(Data records)
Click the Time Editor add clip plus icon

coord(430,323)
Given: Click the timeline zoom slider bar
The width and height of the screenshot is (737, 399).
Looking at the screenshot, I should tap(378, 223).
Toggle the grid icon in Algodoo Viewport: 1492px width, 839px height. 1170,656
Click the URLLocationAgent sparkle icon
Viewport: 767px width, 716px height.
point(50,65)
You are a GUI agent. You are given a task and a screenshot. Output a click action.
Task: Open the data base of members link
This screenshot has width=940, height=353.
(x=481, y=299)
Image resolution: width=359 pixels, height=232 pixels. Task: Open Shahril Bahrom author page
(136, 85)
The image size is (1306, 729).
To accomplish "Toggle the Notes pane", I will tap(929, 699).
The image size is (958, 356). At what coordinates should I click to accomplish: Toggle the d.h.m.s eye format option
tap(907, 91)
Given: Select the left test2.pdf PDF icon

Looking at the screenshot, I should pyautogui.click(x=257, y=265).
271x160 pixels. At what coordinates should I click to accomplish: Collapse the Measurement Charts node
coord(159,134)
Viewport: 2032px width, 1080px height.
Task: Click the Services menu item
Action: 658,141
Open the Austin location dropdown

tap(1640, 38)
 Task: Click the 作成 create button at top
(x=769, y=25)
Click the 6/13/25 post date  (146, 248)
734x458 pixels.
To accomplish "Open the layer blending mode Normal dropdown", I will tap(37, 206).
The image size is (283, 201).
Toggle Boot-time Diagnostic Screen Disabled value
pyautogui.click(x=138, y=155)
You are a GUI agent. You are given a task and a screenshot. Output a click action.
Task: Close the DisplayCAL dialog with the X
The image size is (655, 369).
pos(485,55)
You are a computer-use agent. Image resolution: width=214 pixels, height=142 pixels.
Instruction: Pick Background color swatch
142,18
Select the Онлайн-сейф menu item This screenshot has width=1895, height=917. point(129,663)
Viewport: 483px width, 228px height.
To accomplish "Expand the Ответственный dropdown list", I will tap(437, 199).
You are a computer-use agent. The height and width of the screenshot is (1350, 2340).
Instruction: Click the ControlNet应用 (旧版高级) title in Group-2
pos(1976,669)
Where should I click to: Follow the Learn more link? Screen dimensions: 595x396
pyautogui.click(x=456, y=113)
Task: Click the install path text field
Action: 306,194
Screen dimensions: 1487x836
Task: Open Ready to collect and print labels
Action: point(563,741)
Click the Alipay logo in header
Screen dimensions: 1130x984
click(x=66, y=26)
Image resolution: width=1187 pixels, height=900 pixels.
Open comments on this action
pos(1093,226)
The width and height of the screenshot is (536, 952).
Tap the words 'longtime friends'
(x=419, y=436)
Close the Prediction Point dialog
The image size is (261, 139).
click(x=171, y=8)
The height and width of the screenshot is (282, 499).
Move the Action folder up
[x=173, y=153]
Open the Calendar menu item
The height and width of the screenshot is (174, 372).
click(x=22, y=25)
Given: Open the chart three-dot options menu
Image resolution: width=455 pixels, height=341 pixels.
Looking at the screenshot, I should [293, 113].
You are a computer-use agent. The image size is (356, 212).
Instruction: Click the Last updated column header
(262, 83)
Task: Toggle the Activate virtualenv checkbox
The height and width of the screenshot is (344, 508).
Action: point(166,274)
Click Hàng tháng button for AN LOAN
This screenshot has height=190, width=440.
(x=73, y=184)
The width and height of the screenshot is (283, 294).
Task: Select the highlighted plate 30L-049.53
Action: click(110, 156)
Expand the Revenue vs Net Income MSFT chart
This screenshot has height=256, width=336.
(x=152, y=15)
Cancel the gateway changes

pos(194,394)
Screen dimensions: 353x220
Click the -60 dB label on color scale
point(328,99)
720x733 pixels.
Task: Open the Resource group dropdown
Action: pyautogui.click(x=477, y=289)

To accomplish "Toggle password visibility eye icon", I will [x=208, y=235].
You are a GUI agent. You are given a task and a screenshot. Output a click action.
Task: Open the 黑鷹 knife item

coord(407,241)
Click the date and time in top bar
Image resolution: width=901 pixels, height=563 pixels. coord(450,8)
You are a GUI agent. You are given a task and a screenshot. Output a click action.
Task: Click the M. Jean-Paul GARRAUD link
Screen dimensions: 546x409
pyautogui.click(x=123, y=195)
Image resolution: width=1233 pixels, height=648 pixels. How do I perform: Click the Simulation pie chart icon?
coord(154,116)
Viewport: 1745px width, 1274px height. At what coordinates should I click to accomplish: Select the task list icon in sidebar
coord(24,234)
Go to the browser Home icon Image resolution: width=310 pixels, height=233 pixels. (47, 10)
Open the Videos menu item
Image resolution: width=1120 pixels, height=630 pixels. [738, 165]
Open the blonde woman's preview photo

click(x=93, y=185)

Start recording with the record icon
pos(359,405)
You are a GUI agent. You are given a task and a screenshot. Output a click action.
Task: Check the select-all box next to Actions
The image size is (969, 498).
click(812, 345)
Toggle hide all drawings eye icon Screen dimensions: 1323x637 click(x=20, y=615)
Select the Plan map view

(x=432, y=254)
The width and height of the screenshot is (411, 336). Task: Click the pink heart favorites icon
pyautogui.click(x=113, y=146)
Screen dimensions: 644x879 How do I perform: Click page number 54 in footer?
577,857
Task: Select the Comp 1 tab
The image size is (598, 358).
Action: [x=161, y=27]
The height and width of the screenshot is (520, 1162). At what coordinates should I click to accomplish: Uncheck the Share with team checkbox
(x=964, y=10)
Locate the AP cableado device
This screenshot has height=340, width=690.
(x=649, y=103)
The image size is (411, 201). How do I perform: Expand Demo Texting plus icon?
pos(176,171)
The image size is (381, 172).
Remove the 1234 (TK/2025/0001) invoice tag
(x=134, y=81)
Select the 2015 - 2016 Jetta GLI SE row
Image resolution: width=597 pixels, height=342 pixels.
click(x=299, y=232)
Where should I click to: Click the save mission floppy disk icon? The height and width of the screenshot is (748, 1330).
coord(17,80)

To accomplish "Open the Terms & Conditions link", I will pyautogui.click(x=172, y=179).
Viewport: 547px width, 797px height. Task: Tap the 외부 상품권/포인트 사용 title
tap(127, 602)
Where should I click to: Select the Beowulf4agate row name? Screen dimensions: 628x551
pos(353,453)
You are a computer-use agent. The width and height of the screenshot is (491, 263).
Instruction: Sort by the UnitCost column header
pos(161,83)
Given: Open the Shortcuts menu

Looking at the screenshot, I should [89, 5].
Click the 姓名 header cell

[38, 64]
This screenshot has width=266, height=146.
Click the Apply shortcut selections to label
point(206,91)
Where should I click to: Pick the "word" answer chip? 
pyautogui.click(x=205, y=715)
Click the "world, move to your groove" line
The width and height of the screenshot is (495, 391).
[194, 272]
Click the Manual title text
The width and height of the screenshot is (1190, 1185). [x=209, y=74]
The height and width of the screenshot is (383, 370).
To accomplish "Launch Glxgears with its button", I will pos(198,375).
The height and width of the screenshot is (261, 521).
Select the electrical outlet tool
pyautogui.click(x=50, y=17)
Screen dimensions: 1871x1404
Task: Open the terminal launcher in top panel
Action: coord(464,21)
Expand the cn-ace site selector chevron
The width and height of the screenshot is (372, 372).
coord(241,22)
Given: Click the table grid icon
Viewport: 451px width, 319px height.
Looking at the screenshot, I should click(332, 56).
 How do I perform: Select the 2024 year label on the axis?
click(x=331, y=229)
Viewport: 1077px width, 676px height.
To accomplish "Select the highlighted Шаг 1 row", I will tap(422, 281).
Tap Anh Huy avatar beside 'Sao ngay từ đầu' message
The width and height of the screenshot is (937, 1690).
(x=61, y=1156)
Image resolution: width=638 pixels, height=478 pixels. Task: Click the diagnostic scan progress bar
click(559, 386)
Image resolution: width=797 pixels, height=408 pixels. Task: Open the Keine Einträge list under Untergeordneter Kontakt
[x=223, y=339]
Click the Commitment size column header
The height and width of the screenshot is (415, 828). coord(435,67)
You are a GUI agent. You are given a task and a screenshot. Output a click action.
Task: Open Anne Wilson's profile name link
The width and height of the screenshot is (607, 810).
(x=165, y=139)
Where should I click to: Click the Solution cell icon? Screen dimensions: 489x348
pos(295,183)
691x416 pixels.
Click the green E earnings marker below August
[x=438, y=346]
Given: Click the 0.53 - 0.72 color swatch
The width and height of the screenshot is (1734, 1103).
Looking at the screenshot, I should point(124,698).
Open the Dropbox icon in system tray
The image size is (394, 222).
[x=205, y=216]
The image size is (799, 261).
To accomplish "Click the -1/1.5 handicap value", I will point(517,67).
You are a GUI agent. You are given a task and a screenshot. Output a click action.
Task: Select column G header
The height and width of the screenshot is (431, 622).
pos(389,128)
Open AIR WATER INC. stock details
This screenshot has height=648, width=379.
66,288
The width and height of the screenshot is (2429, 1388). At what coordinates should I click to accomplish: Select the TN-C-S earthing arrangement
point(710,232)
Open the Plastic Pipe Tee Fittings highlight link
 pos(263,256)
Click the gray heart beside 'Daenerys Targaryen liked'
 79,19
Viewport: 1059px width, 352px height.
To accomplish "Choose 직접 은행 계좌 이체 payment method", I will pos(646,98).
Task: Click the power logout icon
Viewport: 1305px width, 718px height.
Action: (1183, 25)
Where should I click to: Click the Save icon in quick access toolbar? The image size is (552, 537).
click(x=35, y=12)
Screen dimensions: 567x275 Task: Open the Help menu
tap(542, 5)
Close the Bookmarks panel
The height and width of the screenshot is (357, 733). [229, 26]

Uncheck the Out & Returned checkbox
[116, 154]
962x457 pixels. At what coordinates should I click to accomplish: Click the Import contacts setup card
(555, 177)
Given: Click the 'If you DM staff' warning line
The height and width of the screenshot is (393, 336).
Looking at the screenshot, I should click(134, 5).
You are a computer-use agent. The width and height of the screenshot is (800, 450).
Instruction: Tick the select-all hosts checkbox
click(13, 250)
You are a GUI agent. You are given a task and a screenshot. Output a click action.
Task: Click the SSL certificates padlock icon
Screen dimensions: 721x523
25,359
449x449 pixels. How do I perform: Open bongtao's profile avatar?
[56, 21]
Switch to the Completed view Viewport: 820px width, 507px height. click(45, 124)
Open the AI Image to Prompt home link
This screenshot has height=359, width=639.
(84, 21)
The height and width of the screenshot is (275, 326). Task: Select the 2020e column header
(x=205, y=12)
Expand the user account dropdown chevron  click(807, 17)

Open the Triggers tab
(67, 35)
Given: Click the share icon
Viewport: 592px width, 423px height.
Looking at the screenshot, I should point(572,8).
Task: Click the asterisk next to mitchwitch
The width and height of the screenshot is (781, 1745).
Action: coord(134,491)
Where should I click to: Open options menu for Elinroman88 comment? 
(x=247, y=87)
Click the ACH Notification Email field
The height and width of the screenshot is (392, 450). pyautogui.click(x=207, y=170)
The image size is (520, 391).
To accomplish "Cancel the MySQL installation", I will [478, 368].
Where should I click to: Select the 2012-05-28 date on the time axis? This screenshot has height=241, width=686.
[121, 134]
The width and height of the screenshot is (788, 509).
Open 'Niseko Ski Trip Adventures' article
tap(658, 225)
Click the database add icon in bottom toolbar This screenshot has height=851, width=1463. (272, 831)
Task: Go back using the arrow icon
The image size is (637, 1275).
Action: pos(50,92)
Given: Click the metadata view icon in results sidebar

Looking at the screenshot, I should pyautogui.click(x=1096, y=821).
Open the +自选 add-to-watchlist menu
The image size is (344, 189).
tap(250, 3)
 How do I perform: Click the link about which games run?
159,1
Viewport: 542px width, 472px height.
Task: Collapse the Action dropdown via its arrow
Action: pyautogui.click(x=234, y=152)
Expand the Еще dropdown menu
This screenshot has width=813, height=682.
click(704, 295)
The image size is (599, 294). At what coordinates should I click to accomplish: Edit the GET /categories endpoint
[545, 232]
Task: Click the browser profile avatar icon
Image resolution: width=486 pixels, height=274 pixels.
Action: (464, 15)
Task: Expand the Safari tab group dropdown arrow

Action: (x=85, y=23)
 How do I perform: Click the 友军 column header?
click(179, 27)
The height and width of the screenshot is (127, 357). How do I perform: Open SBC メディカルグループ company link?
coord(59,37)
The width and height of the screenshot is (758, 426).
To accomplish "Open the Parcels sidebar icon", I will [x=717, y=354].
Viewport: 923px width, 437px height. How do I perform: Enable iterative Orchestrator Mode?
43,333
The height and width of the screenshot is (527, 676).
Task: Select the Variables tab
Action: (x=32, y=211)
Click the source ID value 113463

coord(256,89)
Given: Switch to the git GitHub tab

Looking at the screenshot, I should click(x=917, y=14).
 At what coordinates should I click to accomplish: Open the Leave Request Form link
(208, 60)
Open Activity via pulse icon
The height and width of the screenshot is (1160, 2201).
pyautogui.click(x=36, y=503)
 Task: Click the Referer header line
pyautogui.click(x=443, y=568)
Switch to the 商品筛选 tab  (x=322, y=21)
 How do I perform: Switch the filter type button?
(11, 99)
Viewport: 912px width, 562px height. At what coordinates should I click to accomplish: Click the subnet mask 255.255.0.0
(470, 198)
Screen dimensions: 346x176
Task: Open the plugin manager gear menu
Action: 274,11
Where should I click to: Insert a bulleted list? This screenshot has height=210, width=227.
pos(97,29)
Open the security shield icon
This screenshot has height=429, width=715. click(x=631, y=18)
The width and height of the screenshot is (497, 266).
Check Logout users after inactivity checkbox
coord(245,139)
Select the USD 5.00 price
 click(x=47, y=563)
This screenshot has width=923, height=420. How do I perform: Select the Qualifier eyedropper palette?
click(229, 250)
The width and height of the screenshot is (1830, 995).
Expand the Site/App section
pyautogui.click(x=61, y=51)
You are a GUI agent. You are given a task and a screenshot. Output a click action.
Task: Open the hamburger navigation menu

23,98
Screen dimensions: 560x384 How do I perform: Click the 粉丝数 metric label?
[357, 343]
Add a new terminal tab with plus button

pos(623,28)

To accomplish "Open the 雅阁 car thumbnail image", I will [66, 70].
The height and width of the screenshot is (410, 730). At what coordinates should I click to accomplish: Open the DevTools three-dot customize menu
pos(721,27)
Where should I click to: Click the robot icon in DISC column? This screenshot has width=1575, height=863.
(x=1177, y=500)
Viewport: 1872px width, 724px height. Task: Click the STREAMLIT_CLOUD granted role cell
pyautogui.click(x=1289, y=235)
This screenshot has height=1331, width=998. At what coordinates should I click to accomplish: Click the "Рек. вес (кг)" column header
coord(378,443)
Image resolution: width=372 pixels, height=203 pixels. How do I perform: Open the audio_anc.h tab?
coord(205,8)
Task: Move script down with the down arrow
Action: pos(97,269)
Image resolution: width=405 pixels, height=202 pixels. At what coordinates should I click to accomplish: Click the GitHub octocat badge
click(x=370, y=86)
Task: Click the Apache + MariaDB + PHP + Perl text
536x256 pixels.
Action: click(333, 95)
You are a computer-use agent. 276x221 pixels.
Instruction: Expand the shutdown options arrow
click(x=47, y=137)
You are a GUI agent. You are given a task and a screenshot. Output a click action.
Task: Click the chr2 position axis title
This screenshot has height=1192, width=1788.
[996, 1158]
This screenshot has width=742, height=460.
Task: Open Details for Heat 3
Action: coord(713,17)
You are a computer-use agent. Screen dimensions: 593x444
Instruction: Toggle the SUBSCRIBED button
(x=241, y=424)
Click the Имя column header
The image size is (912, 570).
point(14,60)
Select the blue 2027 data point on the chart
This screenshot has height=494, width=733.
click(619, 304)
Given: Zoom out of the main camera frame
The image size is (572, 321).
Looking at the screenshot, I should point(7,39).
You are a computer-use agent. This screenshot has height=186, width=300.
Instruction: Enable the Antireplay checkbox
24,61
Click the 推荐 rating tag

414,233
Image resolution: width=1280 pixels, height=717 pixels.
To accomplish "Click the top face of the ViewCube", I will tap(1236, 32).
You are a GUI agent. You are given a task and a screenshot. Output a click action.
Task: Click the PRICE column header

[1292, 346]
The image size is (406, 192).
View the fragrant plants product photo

▶ What the task asks: Please convert the records above into a numbered list with blank lines left out, starting with the line that contains "How do I perform: Switch" and going on through the line that contains "This screenshot has height=429, width=715.".

▶ Result:
1.  How do I perform: Switch the filter type button?
2. (11, 99)
3. Viewport: 912px width, 562px height. At what coordinates should I click to accomplish: Click the subnet mask 255.255.0.0
4. (470, 198)
5. Screen dimensions: 346x176
6. Task: Open the plugin manager gear menu
7. Action: 274,11
8. Where should I click to: Insert a bulleted list? This screenshot has height=210, width=227.
9. pos(97,29)
10. Open the security shield icon
11. This screenshot has height=429, width=715. click(x=631, y=18)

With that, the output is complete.